– До тех пор, пока царь… Тсс… Про то вам знать не надобно.
– Пожалте, Михайло Пахомыч. – Подбежавший служка с поклоном поставил на стол изрядный кувшинец и большое блюдо с дымящимися пирогами. – Пирожки с вязигою. С пылу, с жару! Угощайтеся.
– Угостимся! – Михайло самолично разлил принесенное вино по кружкам. – Ну, вздрогнули!
Иван глотнул… и закашлялся! Ну и вино – аж глаза на лоб лезут. Не вино – самая настоящая водка!
– Водка, водка, – занюхав выпитое куском пирога, засмеялся Михайла. – Хорошая, не какой-нибудь там перевар.
– И как хозяин-то не боится? – Прохор покачал головой. – Ведь не царев кабак… А ну, как донесет кто?
– Не донесет, – ухмыльнулся Михайло. – Только верным людям тут наливают. Ну, еще по одной?
Иван махнул рукой:
– Давай… Корней нам тут какие-то страсти рассказывал. Про истерзанного парня.
– Да, – Михайло пожевал пирога, – жаль парнишку.
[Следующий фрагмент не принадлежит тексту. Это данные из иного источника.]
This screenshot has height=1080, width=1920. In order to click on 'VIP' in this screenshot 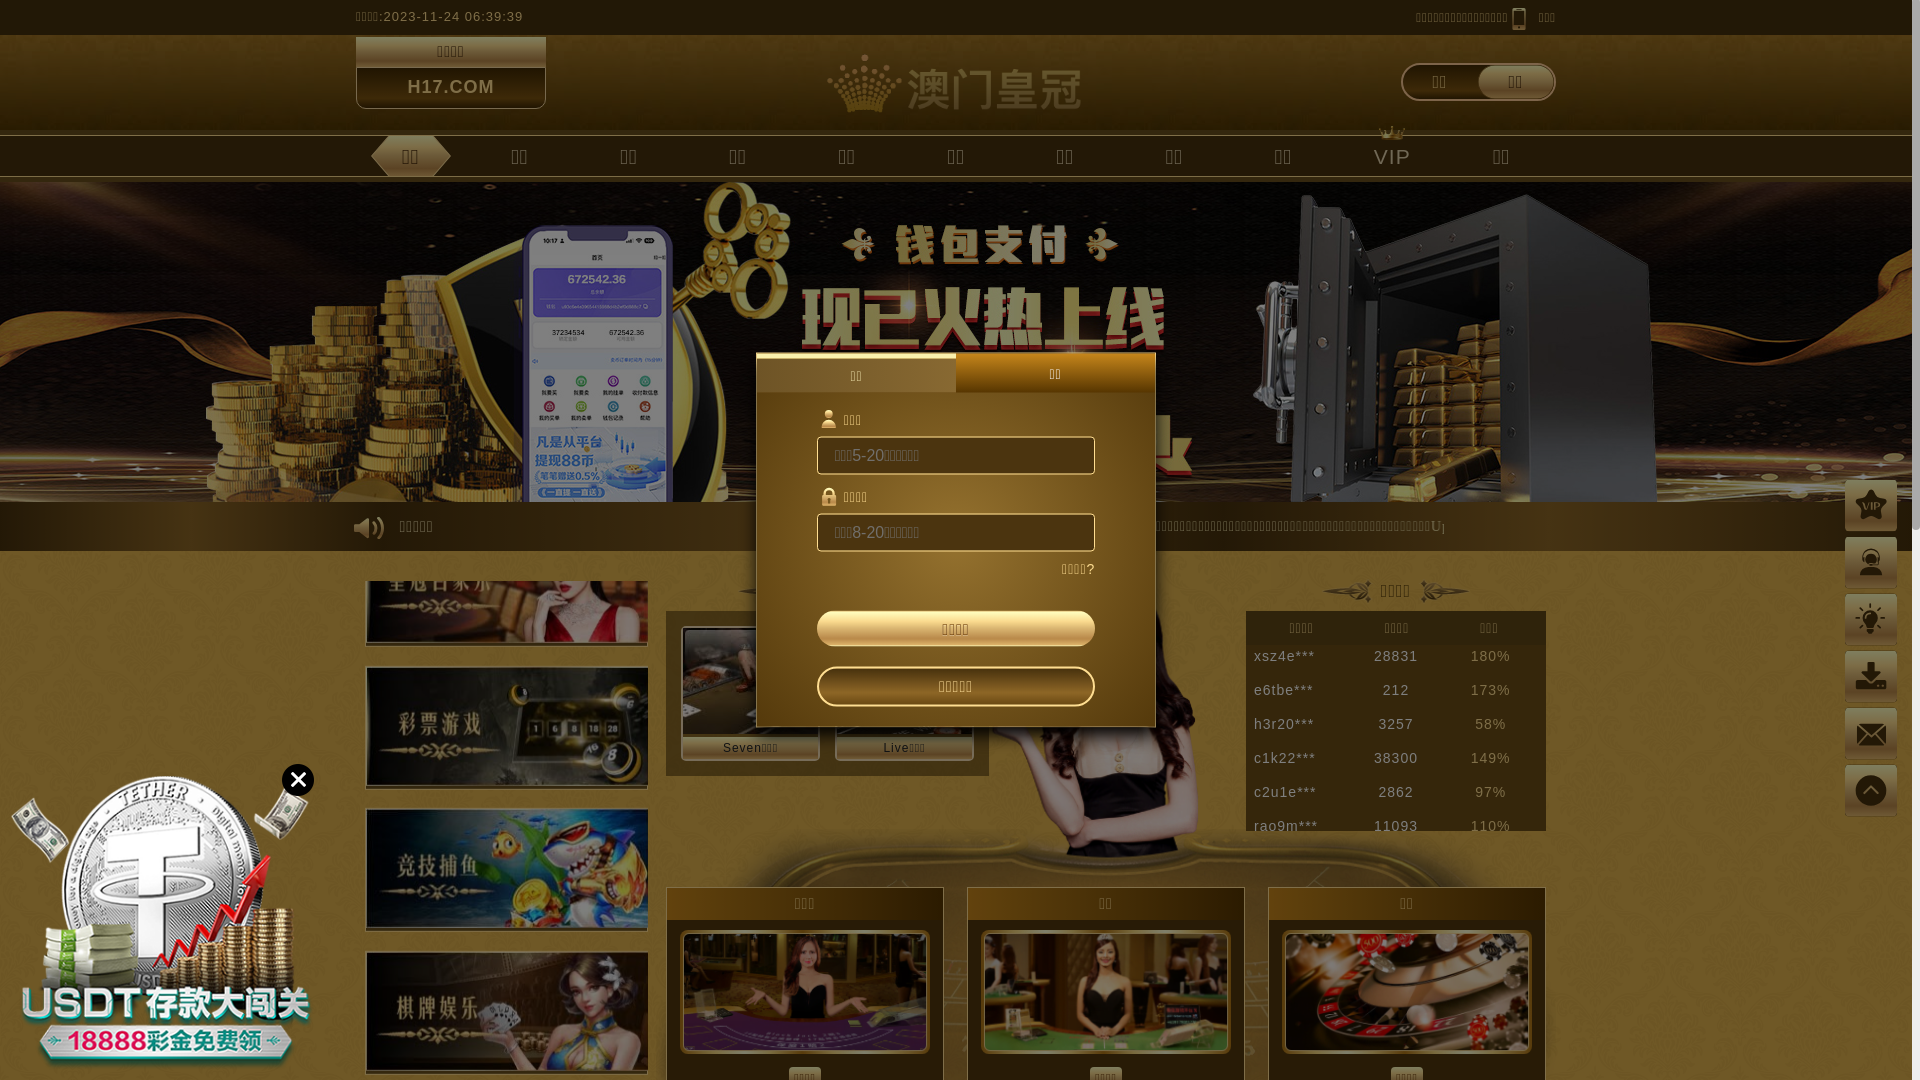, I will do `click(1352, 154)`.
Ошкуй, говорят, напал. Я б этих бояр, что за своей живностью не следят, вешал бы на их же воротах! Ничего, придет истинный царь…
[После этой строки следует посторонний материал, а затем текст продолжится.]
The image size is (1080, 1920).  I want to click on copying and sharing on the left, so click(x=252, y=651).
– Какой-какой царь? – перебил Прохор.
– Никакой, – Михайло зло сжал губы. – Ничего я такого не говорил – показалось вам…
– Ну, показалось – и показалось. – Иван незаметно наступил Прохору на ногу и улыбнулся Михайле. – Ты про ошкуя рассказывал.
– А, – взгляд собеседника подобрел. – Про это – можно. Вот, говорю, бояр бы за этих медведей наказывать – никаких ошкуев бы не было. Мужи здешние собираются все Чертолье прочесать – может, где и берлога отыщется? Хотя… это ведь наш, бурый медведь, по зиме в берлоге спит, ошкуй-то не спит, бродит. Ничего, отыщется!
Иван поддакнул:
– Уж поскорей бы. А что тот парнишка, Ефим…. Его ошкуй утром задрал или, может, ночью?
– Вечером, скорее всего… – подумав, отозвался Михайло. – Видать, припозднился парень.
– Припозднился? Откуда?
– Ишь, любопытные вы какие… Все вам и расскажи!
– Так и расскажи – интересно же!
– Интересно им, – Михайло вновь потянулся к кружке. – Помянем-ко, братцы, Ефима. Хороший был парень, царствие ему небесное!
Все молча выпили. Иван, правда, не до конца, и так уже в голове шумело, а еще ведь дела делать надобно. Разузнать, к кому это хаживал молодой княжич. Псст… Как это к кому? А не было ль у него поблизости какой зазнобы? От того – и в тайности все. Дело молодое, знакомое…
– Дева-то его, поди, убивается, – негромко, себе под нос, но так, чтоб собеседникам было хорошо слышно, промолвил Иван.
– Какая еще дева?
– Ну, та, к которой он ходил.
Михайла похлопал глазами:
– А ты откель знаешь? Сказал кто?
– Так догадался.
– Догадливый… И впрямь, к девице одной он ходил… Да не очень удачно, думаю. Все грустный возвращался. Иногда про зазнобу свою рассказывал… Марьюшкой называл…
– Марья, значит.
– Ну да, Марья. Я так смекаю, она Ефиму не ровня – из купцов или богатых хозяев. Не знатного рода. Но, как Ефим говорил, батюшка его, князь, только бы рад был, ежели б все вышло. Тогда бы был повод нелюбимого сынка части наследства лишить – дескать, женился черт-те на ком не по батюшкиному слову, так-то!
– Вон оно что! А Марья – она хоть откуда?